L’Italia ha una storia di regioni e campanili che ha trovato tardi e a fatica l’unità politica, per altro l’integrazione dei cittadini di tutte le sue parti non è ancora effettiva, la divisione ha creato nel passato preunitario come una gara fra gli stati regionali a creare il bello e la mappa del suo patrimonio artistico è ricchissima: più della metà dei beni artistici del mondo è italiano. Subito dopo la follia distruttiva dei bombardamenti, unanime fu la spinta a ricostruire con generosità e impegno da parte di tutti, spontaneamente senza aspettare rimborsi. Fu così a Milano per rifare il Teatro alla Scala raso a terra.
Altre gloriose testimonianze di ricostruzione dei monumenti perché sono patria, casa, Canali li ha proposti con immagini del palazzo della Pilotta a Parma con la meraviglia del teatro ligneo Farnese bruciato nel 1944 quando le bombe degli Alleati fecero cento morti: oggi i restauri sono completi e il Museo in Pilotta è fra i 20 grandi musei italiani.
I cittadini di Siena si riconoscono nell’ospedale della Scala, il più antico d’Europa, tappa dei pellegrini della via Francigena, oggi è Pinacoteca e in parte ancora usato per prestazioni mediche. La storia che c’è dietro è stata rievocata nella citazione iconica del Santuario della Madonna delle Grazie a Pesaro riportata al suo pieno splendore, lo stesso per la fortezza nella terra di Savona, per la fortezza Mattei a Milano ammirata da Dostoevskij .

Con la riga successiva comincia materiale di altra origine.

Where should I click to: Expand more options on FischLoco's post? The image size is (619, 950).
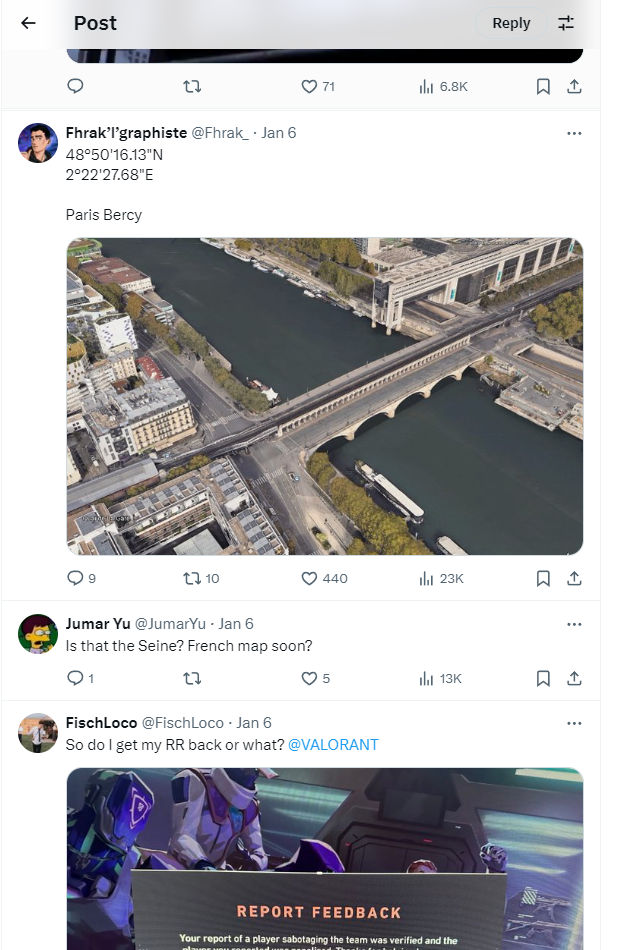(x=574, y=723)
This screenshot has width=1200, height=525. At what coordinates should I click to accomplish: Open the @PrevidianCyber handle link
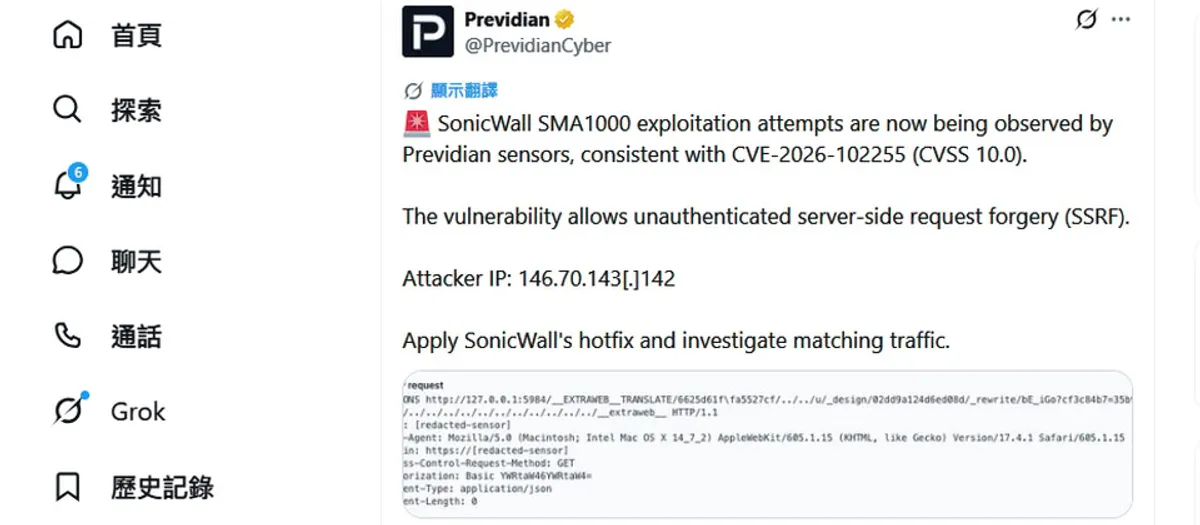(x=538, y=45)
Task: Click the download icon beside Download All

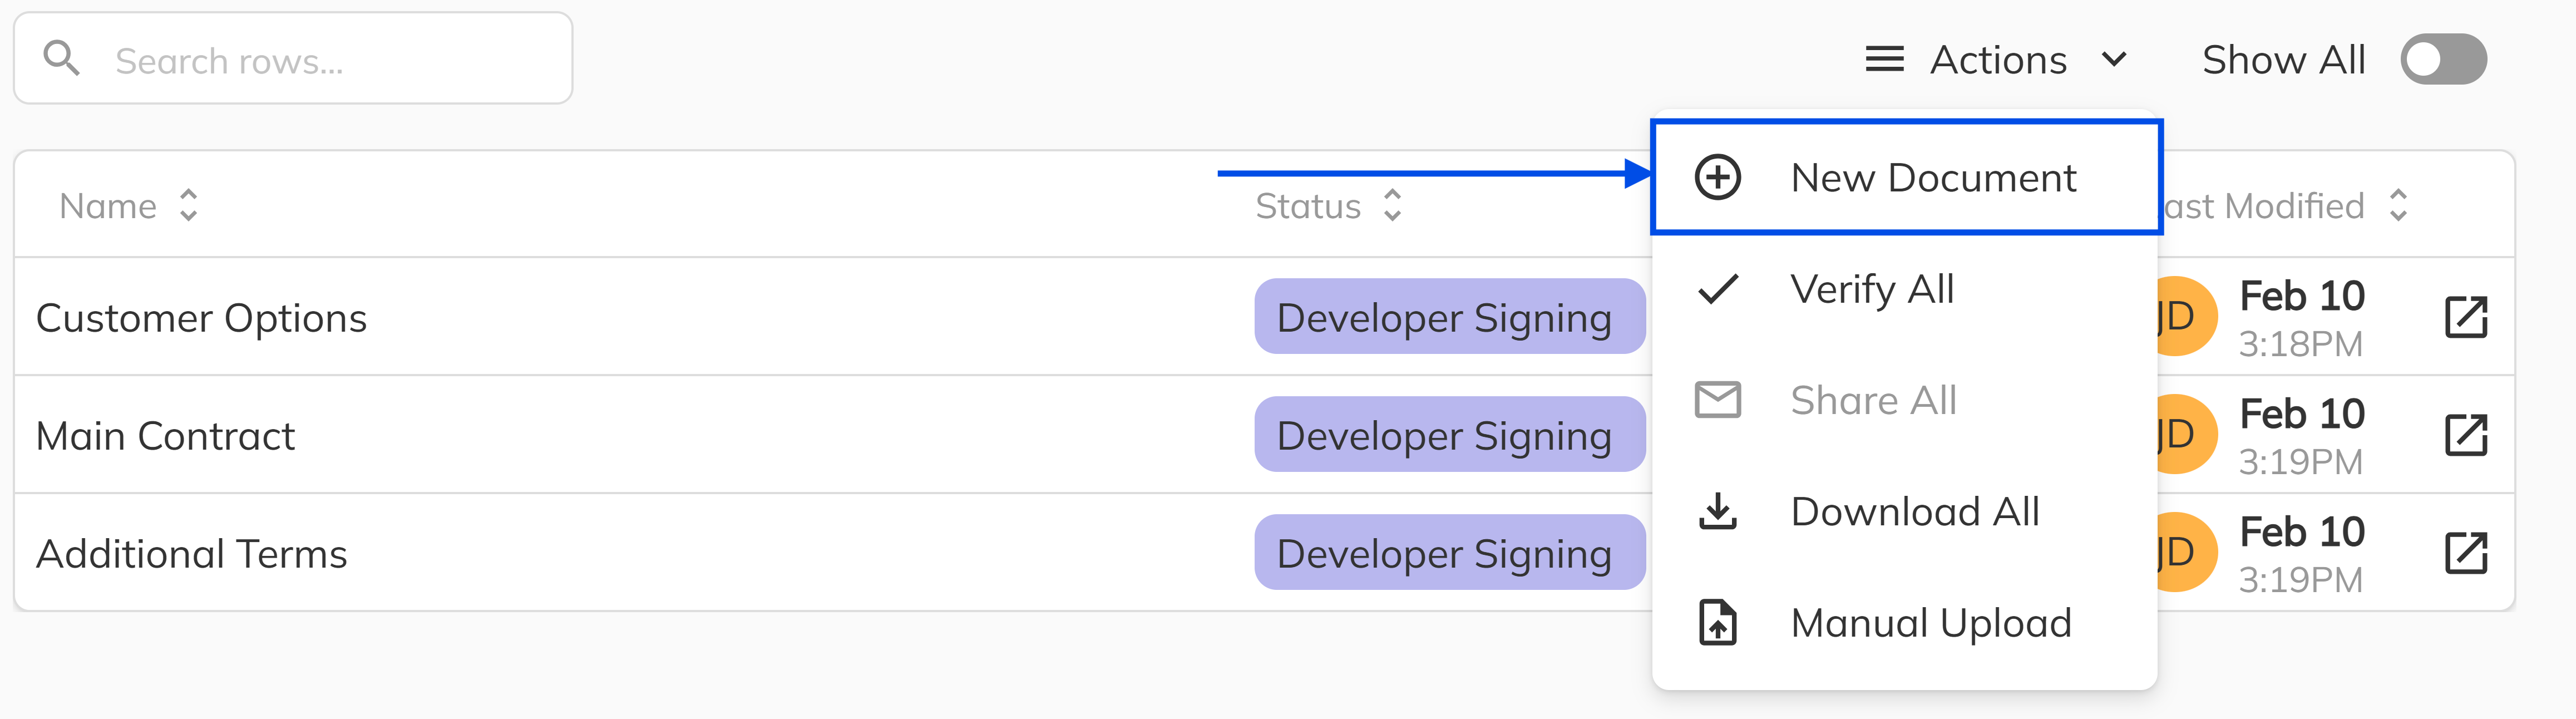Action: click(1717, 511)
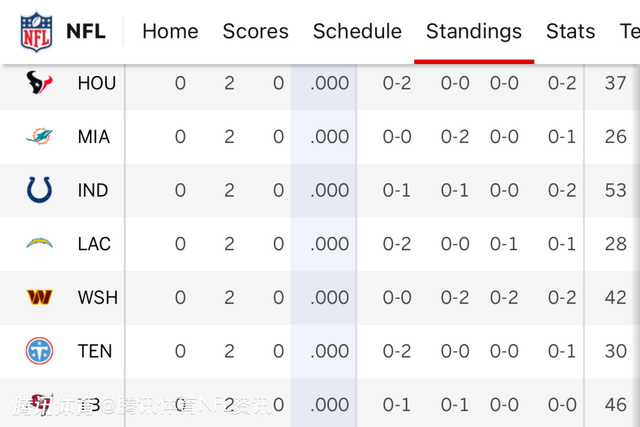The image size is (640, 427).
Task: Open the HOU team link
Action: [97, 83]
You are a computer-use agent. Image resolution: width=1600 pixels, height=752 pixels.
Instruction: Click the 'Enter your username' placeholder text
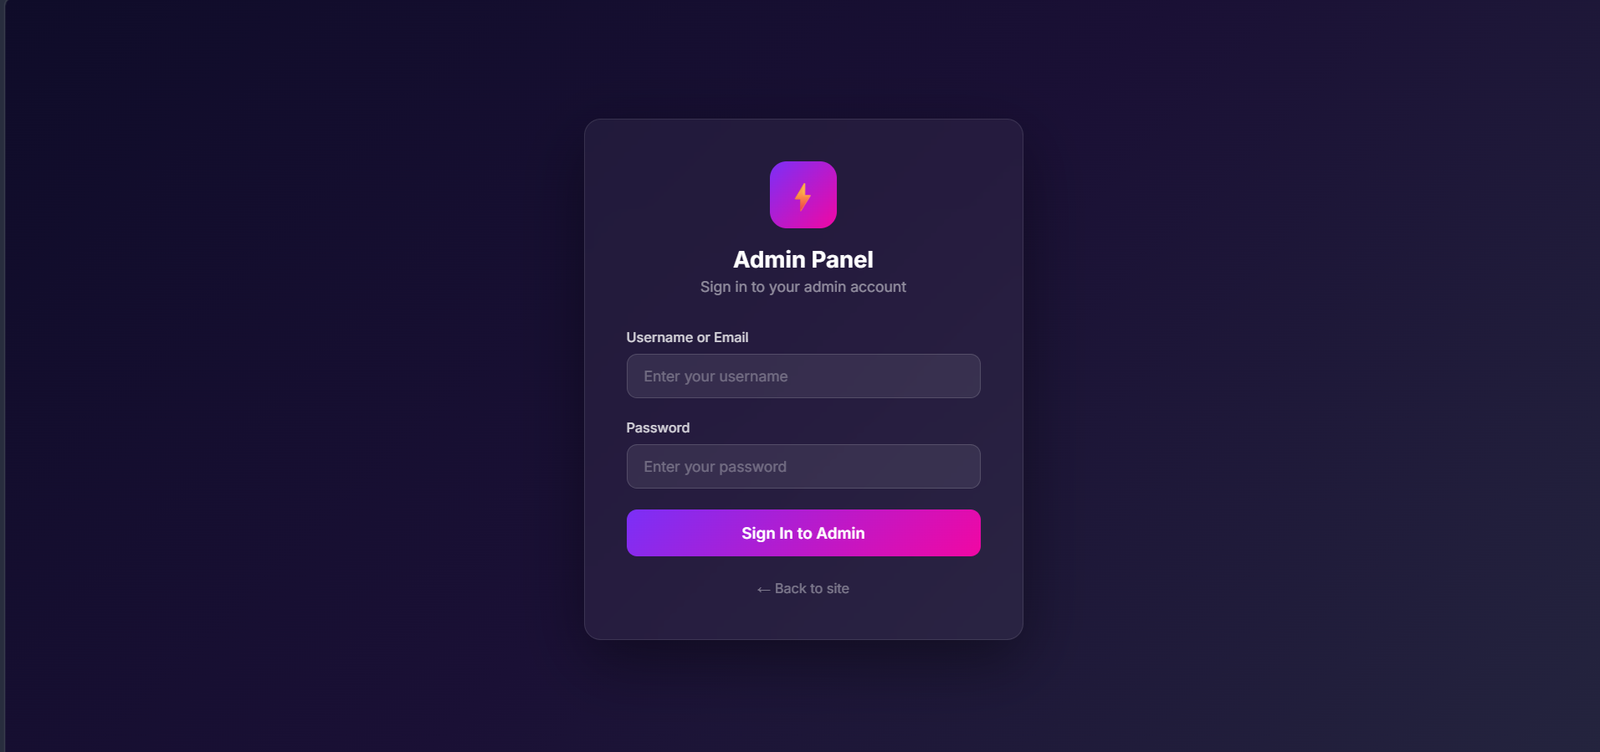coord(716,376)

Il presidente dell'UniTre Pontremoli Lunigiana, Giuseppe Frassinelli, con la sindaca di Pontremoli
Il presidente dell’UniTre Pontremoli Lunigiana, Giuseppe Frassinelli, con la sindaca di Pontremoli

Ma il restauro più famoso in cui Francesco Canali è intervenuto con la sua speciale professionalità è quello per il restauro del Duomo di Milano e l’allestimento del Museo dell’Opera del Duomo. Il cantiere è permanente soprattutto dal 1887 perché le oltre 4mila statue e gli spinotti che legano gli ornamenti del più bel monumento del gotico italiano si ossidano, in una cava in val d’Ossola operai specializzati cavano marmo e un centinaio di artigiani fanno copia precisa da mettere all’esterno mentre gli originali sono stati messi in Museo e Canali li ha sistemati seguendo criteri museologici di affascinante effetto: le statue fanno massa oppure sono collocate su piedritti e recuperano la visione dal sottoinsù di quando erano collocate all’esterno.

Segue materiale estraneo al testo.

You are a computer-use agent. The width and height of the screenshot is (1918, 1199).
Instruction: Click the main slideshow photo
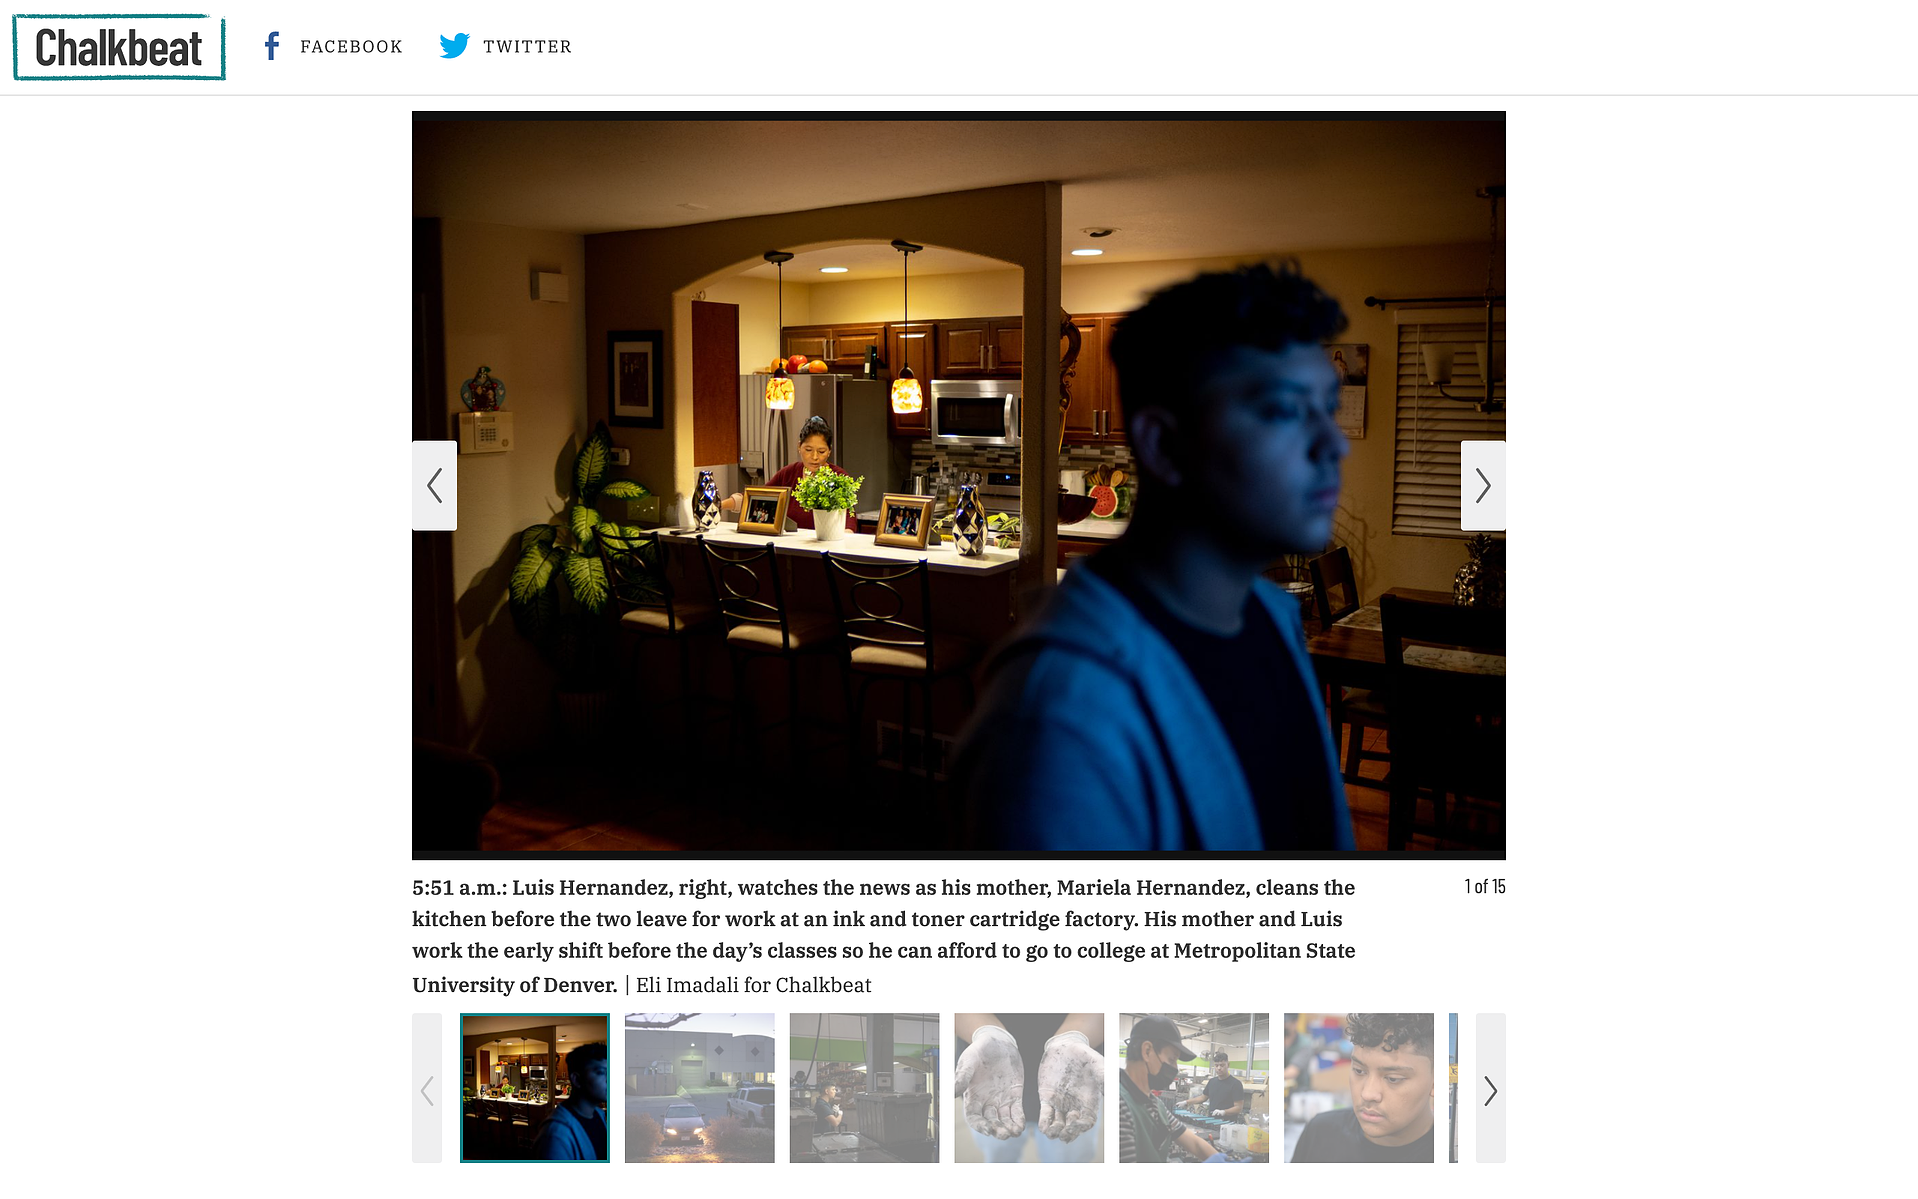959,485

La materia prima, trasportata in barconi sui Navigli, viene sempre dalla stessa cava da quattro secoli, sono lavori continui, esenti da dazi e tributi da cui è venuta l’espressione gergale “a ufo” per dire di qualcosa che si prende a scrocco, a sbaffo, in realtà è l’acronimo latino Ad Usum Fabricae Operis Ambrosianae (per uso della fabbrica dell’opera ambrosiana).